### What you need to do
Repeat the data below with no changes.

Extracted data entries

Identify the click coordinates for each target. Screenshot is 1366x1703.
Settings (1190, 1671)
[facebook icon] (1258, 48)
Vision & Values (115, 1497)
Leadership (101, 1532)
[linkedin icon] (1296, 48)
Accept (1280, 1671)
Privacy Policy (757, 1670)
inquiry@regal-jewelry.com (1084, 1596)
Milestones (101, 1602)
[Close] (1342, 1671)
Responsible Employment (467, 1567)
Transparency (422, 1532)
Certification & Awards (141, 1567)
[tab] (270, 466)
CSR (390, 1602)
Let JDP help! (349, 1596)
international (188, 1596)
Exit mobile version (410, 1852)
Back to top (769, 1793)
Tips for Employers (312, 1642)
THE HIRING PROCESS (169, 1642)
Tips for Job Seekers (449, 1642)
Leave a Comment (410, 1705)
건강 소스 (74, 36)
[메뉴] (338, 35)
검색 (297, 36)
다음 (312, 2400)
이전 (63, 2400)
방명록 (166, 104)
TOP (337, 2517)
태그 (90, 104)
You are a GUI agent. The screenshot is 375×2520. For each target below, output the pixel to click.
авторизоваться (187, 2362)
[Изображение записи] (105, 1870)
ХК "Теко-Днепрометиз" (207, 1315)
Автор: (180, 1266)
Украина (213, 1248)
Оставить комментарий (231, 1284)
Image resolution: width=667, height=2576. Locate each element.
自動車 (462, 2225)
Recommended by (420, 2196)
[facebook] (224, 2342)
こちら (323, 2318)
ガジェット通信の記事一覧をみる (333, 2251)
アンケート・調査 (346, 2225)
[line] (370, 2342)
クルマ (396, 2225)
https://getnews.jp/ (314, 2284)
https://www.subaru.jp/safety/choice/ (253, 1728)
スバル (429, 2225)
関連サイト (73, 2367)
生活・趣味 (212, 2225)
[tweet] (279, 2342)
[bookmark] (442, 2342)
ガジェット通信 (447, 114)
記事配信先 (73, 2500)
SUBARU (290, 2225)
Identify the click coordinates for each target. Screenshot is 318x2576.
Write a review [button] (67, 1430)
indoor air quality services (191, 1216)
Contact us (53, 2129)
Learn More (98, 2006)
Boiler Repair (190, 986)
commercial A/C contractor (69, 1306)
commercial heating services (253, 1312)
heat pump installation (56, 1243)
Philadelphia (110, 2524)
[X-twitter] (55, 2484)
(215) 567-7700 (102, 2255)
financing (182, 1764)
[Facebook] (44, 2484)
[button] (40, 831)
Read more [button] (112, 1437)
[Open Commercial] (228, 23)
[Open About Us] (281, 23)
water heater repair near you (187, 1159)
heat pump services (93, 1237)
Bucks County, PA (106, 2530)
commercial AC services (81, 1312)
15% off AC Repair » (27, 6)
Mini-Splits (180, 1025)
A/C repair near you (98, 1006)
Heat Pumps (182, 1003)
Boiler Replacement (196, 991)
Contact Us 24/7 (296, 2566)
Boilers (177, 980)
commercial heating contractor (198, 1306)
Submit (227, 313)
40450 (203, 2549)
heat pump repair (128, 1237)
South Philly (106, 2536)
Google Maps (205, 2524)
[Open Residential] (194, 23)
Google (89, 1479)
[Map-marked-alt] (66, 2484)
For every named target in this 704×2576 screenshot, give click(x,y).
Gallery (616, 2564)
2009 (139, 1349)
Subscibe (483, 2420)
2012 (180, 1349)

### Expected output
Identify the click coordinates for each target. Screenshot is 1366x1703.
Settings (1190, 1671)
[facebook icon] (1258, 48)
Vision & Values (115, 1497)
Leadership (101, 1532)
[linkedin icon] (1296, 48)
Accept (1280, 1671)
Privacy Policy (757, 1670)
inquiry@regal-jewelry.com (1084, 1596)
Milestones (101, 1602)
[Close] (1342, 1671)
Responsible Employment (467, 1567)
Transparency (422, 1532)
Certification & Awards (141, 1567)
[tab] (270, 466)
CSR (390, 1602)
Let JDP help! (349, 1596)
international (188, 1596)
Exit mobile version (410, 1852)
Back to top (769, 1793)
Tips for Employers (312, 1642)
THE HIRING PROCESS (169, 1642)
Tips for Job Seekers (449, 1642)
Leave a Comment (410, 1705)
건강 소스 (74, 36)
[메뉴] (338, 35)
검색 (297, 36)
다음 (312, 2400)
이전 (63, 2400)
방명록 (166, 104)
TOP (337, 2517)
태그 (90, 104)
You are a GUI agent. The screenshot is 375×2520. For each target below, output the pixel to click.
авторизоваться (187, 2362)
[Изображение записи] (105, 1870)
ХК "Теко-Днепрометиз" (207, 1315)
Автор: (180, 1266)
Украина (213, 1248)
Оставить комментарий (231, 1284)
Image resolution: width=667, height=2576. Locate each element.
自動車 (462, 2225)
Recommended by (420, 2196)
[facebook] (224, 2342)
こちら (323, 2318)
ガジェット通信の記事一覧をみる (333, 2251)
アンケート・調査 (346, 2225)
[line] (370, 2342)
クルマ (396, 2225)
https://getnews.jp/ (314, 2284)
https://www.subaru.jp/safety/choice/ (253, 1728)
スバル (429, 2225)
関連サイト (73, 2367)
生活・趣味 (212, 2225)
[tweet] (279, 2342)
[bookmark] (442, 2342)
ガジェット通信 (447, 114)
記事配信先 (73, 2500)
SUBARU (290, 2225)
Identify the click coordinates for each target. Screenshot is 318x2576.
Write a review [button] (67, 1430)
indoor air quality services (191, 1216)
Contact us (53, 2129)
Learn More (98, 2006)
Boiler Repair (190, 986)
commercial A/C contractor (69, 1306)
commercial heating services (253, 1312)
heat pump installation (56, 1243)
Philadelphia (110, 2524)
[X-twitter] (55, 2484)
(215) 567-7700 (102, 2255)
financing (182, 1764)
[Facebook] (44, 2484)
[button] (40, 831)
Read more [button] (112, 1437)
[Open Commercial] (228, 23)
[Open About Us] (281, 23)
water heater repair near you (187, 1159)
heat pump services (93, 1237)
Bucks County, PA (106, 2530)
commercial AC services (81, 1312)
15% off AC Repair » (27, 6)
Mini-Splits (180, 1025)
A/C repair near you (98, 1006)
Heat Pumps (182, 1003)
Boiler Replacement (196, 991)
Contact Us 24/7 (296, 2566)
Boilers (177, 980)
commercial heating contractor (198, 1306)
Submit (227, 313)
40450 (203, 2549)
heat pump repair (128, 1237)
South Philly (106, 2536)
Google Maps (205, 2524)
[Open Residential] (194, 23)
Google (89, 1479)
[Map-marked-alt] (66, 2484)
For every named target in this 704×2576 screenshot, give click(x,y).
Gallery (616, 2564)
2009 (139, 1349)
Subscibe (483, 2420)
2012 (180, 1349)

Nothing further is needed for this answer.